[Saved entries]
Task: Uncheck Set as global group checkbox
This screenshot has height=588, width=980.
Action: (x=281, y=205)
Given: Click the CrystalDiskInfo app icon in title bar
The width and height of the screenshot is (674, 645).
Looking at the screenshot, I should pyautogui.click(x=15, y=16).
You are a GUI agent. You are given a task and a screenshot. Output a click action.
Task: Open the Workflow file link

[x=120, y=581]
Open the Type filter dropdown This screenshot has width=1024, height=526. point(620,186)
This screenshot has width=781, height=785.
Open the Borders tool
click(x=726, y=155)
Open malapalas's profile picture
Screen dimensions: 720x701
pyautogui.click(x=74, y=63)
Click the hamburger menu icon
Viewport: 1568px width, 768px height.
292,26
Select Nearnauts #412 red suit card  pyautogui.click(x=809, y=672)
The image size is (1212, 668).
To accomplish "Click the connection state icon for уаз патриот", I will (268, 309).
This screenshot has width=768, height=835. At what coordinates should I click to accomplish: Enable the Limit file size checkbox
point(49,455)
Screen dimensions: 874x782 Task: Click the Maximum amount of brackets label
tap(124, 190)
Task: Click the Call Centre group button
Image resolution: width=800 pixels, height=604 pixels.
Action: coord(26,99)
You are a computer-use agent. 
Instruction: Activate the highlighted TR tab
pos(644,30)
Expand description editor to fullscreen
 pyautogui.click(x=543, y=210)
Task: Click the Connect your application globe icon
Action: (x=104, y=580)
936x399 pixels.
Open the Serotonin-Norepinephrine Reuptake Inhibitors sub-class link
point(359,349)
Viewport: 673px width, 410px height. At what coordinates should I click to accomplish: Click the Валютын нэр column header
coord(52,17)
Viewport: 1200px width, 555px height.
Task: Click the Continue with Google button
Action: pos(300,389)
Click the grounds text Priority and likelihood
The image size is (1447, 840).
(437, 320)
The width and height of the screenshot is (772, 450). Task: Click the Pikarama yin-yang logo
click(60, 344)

> [What is expected]
Looking back at the data above, tally each line that includes the word "group", then answer with the total alone.

> [Written reply]
2